There is, of course, the spectre of big brother and creepiness.

“That goes back to what will the CIO need to worry about? Well they’ll need to worry about implementing this new disruptive technology but also making sure that it doesn’t harm anyone in the process – that it doesn’t become creepy and more importantly doesn’t harm people because that is the dangerous downside of something like this. I can imagine the employee equivalent of an Instagram causing real mental health problems for employees.”

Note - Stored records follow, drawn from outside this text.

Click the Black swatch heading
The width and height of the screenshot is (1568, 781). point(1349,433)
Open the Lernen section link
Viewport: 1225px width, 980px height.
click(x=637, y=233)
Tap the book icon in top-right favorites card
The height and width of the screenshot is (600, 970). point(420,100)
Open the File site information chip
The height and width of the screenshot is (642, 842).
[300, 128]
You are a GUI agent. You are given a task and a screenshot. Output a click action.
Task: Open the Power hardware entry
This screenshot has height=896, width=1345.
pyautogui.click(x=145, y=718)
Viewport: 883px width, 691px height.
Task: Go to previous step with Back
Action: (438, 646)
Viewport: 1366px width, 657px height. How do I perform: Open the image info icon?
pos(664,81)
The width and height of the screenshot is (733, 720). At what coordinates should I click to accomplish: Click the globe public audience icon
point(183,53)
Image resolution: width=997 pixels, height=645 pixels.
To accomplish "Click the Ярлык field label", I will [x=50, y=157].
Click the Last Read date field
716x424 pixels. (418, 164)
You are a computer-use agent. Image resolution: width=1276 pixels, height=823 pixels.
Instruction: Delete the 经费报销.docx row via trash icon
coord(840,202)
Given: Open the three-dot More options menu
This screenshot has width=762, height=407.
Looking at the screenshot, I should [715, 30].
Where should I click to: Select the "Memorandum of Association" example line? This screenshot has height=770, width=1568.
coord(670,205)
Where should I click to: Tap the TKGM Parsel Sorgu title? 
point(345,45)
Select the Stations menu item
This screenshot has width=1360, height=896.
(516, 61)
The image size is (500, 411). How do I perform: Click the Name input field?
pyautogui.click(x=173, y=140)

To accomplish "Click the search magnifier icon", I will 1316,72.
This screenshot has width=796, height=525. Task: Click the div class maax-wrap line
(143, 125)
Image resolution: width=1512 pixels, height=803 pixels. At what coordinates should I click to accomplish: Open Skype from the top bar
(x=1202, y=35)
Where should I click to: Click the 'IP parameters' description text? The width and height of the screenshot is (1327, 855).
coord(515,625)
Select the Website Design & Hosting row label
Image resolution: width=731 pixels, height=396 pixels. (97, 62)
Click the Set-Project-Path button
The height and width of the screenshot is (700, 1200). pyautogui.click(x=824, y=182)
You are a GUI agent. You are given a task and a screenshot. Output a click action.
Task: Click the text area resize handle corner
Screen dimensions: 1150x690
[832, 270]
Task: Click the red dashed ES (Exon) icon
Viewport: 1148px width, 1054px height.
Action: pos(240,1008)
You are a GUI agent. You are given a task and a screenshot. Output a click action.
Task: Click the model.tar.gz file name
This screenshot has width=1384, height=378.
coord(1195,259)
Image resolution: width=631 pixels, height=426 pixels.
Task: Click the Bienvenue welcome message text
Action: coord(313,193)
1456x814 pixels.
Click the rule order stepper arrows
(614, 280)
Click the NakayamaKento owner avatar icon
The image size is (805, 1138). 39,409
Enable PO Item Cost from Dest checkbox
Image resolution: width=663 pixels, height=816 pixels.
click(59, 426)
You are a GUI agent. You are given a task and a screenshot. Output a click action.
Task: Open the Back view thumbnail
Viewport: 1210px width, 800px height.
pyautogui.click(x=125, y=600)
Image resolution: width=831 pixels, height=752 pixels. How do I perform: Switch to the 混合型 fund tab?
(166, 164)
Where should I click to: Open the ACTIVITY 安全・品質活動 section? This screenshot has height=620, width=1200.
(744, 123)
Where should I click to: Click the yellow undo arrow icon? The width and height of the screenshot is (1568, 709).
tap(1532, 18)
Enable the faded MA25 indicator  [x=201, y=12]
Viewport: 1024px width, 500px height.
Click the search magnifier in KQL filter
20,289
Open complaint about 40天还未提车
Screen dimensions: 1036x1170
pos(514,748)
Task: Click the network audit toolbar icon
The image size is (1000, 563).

So how do you prepare for a human-centred future? Higgins offers three pointers:

  • Ask yourself how future-ready you are. How willing would you be to work alongside a robot? To have parts of your role automated? To be marketed to internally? “Really question your own attitudes towards these new models and new ways of working and really reflect on your own leadership readiness in the context of these new trends.”
  • Start to really understand what it means to manage competencies and talent as a practice. “CIOs understand the traditional HCM technology and practices quite well, because they are involved in it, but there is a need for CIOs to really understand what some of the more contemporary approaches to managing people, particularly creative people. It’s very different to manage towards a creative outcome than it is towards a defined service. CIOs are used to doing the service oriented view of the world so how they learn to manage more creative pursuits or things that are much more outcome driven rather than output driven.”
  • Understand where your organisation is on the journey. It’s important to have the digital foundation in place first. “You have got to get the house in order to a degree before you embark on this evolution, but you can’t wait forever.”